At In’Sight, we believe that hospitality design can shed some light on how the workplace can potentially tackle these issues. Hospitality, as an industry, has long targeted its efforts towards designing and providing the best possible guest experience to those who use its services. It broadly attempts to fulfill every possible need a guest may have during their stay in order to momentarily remove the desire to leave and, ultimately create such an experience and memory that the guest parts with the desire to return.

Without going into detail on the full range of design strategies applied in hospitality design, here are some that are perhaps useful to workplace design. To start: focus on work experience. This shift in mindset sets the priorities on what is needed in order for the workforce to fulfill their duties as efficiently and motivated as possible. It may seem like a minor shift but it can have substantial implications as it distances itself from outdated dogmas on how things should be done. These dogmas may no longer be working and have inadvertently become a hurdle to productivity.

To name just one dogma eliminated by this shift: the previously important metric of headcount per m2. This traditional workplace criterion made sense when what a company needed was pure human power to get through what needed doing. The higher the headcount meant the faster a task could get done. But today’s challenges are knowledge-based, and what is truly needed is an ability to nurture innovative and nimble knowledge creation.

There is also a reduction in demand for permanent workstations. Home Office has created an opportunity to repurpose the work environment and provide a more diverse range of areas to stimulate group dynamics and integration, encourage team agility, interaction, and creativity. We must design in a way that grants us the ability to interact face-to-face, whether in formal meeting rooms or accidentally in corridors or breakout areas. Our body language, vocal interjections, and camaraderie contribute to the gold standard of collaboration.

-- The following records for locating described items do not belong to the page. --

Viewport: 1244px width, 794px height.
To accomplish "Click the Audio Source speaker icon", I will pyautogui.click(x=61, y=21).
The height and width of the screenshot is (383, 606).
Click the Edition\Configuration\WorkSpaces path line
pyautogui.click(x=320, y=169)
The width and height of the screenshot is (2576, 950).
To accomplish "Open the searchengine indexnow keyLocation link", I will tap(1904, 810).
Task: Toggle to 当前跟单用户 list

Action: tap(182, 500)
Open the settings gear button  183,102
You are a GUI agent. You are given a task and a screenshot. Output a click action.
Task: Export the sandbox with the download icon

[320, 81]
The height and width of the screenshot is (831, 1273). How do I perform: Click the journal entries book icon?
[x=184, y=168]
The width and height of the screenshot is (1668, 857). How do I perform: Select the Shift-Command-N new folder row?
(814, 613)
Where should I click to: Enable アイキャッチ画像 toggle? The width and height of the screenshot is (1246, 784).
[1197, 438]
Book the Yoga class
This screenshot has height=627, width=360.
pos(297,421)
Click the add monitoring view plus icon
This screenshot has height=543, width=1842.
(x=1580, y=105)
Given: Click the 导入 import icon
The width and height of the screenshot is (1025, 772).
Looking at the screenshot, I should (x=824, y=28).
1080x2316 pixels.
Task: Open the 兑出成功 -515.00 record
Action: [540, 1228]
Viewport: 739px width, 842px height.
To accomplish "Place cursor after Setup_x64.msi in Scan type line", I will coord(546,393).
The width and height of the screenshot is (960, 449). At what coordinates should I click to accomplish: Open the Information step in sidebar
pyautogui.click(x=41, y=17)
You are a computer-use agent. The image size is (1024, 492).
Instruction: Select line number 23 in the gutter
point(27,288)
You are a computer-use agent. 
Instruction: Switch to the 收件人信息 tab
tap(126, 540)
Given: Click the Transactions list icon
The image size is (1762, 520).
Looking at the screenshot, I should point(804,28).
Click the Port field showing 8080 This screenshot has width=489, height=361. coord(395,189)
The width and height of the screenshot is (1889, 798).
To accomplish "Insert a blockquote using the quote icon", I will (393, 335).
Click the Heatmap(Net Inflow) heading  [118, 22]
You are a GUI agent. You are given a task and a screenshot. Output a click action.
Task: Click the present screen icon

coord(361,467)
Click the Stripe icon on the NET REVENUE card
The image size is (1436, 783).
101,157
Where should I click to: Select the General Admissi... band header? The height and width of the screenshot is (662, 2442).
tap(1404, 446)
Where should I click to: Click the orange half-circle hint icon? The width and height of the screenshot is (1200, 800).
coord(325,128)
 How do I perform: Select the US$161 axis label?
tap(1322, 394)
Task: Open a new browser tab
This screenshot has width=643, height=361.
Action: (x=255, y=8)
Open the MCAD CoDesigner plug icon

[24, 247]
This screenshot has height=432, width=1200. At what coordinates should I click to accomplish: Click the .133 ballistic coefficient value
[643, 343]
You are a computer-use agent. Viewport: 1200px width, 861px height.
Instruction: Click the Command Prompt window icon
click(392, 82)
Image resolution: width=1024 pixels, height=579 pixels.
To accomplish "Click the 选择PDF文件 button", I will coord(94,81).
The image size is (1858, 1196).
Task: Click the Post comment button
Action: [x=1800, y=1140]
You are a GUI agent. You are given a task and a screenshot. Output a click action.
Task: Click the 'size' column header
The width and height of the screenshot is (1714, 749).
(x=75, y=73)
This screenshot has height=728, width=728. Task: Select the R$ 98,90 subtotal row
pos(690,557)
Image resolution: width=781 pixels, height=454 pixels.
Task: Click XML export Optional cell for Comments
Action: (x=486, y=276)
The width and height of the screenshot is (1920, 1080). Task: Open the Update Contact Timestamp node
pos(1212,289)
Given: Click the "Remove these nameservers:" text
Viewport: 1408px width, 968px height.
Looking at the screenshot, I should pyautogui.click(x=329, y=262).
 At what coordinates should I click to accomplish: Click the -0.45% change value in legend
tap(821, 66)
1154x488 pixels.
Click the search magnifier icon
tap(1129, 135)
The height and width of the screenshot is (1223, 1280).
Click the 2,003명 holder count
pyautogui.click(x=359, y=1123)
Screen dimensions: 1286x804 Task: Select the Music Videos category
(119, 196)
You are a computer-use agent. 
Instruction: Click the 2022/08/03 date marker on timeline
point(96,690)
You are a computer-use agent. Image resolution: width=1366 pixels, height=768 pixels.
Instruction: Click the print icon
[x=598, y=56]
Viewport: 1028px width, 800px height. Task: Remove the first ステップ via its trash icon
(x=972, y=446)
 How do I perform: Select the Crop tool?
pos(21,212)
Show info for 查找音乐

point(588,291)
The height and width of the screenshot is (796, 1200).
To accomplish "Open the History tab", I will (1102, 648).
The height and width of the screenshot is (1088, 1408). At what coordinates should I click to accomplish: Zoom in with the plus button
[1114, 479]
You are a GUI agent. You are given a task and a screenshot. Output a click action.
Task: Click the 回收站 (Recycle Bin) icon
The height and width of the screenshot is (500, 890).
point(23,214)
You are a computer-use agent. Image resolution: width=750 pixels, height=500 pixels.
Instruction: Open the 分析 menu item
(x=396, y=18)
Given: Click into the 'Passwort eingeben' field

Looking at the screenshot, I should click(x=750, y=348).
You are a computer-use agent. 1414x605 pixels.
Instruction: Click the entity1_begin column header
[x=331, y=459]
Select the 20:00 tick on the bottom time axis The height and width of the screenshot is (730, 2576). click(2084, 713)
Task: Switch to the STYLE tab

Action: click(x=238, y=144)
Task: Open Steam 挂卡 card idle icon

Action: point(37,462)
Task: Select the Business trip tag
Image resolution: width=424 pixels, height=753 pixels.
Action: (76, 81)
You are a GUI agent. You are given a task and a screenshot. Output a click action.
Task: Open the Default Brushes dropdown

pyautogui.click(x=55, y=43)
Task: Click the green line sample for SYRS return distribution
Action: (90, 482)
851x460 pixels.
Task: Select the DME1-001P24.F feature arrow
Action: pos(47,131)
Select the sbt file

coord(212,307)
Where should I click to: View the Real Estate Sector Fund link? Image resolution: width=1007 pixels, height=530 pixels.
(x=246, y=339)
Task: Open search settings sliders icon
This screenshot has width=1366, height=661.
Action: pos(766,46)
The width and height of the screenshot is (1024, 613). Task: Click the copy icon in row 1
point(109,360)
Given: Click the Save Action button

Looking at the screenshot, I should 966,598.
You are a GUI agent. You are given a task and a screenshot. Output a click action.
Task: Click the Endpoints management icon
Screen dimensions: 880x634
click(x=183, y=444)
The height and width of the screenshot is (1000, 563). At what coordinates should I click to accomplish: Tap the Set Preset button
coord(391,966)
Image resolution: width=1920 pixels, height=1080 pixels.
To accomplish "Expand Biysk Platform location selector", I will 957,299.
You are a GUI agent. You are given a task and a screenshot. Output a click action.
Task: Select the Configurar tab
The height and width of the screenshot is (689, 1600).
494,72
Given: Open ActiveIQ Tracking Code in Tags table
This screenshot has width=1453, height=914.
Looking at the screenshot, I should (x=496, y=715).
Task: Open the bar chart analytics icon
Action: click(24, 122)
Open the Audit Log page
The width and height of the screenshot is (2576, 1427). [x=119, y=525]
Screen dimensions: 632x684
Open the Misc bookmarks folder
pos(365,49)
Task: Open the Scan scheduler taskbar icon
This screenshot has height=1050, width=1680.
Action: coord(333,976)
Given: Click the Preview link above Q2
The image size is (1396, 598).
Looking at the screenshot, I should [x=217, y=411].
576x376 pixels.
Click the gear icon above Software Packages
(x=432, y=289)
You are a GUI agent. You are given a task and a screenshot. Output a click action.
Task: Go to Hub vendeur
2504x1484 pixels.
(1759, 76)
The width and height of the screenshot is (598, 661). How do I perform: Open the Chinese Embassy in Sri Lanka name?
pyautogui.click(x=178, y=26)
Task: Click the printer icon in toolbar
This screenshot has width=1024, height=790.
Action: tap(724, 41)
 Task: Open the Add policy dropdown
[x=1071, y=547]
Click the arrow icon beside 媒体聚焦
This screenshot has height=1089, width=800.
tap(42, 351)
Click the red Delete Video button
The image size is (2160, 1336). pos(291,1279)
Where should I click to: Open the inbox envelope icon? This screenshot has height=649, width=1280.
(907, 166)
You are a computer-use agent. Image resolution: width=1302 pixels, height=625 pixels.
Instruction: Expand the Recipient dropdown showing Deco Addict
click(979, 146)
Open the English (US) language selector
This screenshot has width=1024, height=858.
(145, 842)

The requirements of the workforce are also now different. Headphones, smartphones, laptops, and charging cords are the key ingredients to a metaphysical workspace. Workplace design needs to understand this. Design needs to address and embrace the new dynamic and agile nature of the workforce. The workplace has now a chance to become a collaborative hub with amenities for meetings, dedicated spaces for focused work, privacy pods for explorative creative work, etc.

If we want people to return to the workplace, then it must become the physical heart and soul of a business by reflecting its core brand and culture. The contemporary workforce wants a balanced and visually attractive workplace experience that reflects the company’s mission and vision, its environmental and social beliefs and, is friendly to a diverse workforce.

Workplace Design is central to getting this right. Designers and architects are at the helm of this evolution and must tackle, through design thinking, the dogmatic design barriers preventing the workforce from wanting to return. As a Lighting Designer, I think our profession will need to widen its approach by understanding the dynamic nature of work habits, these have long foregone the traditional office lighting solutions.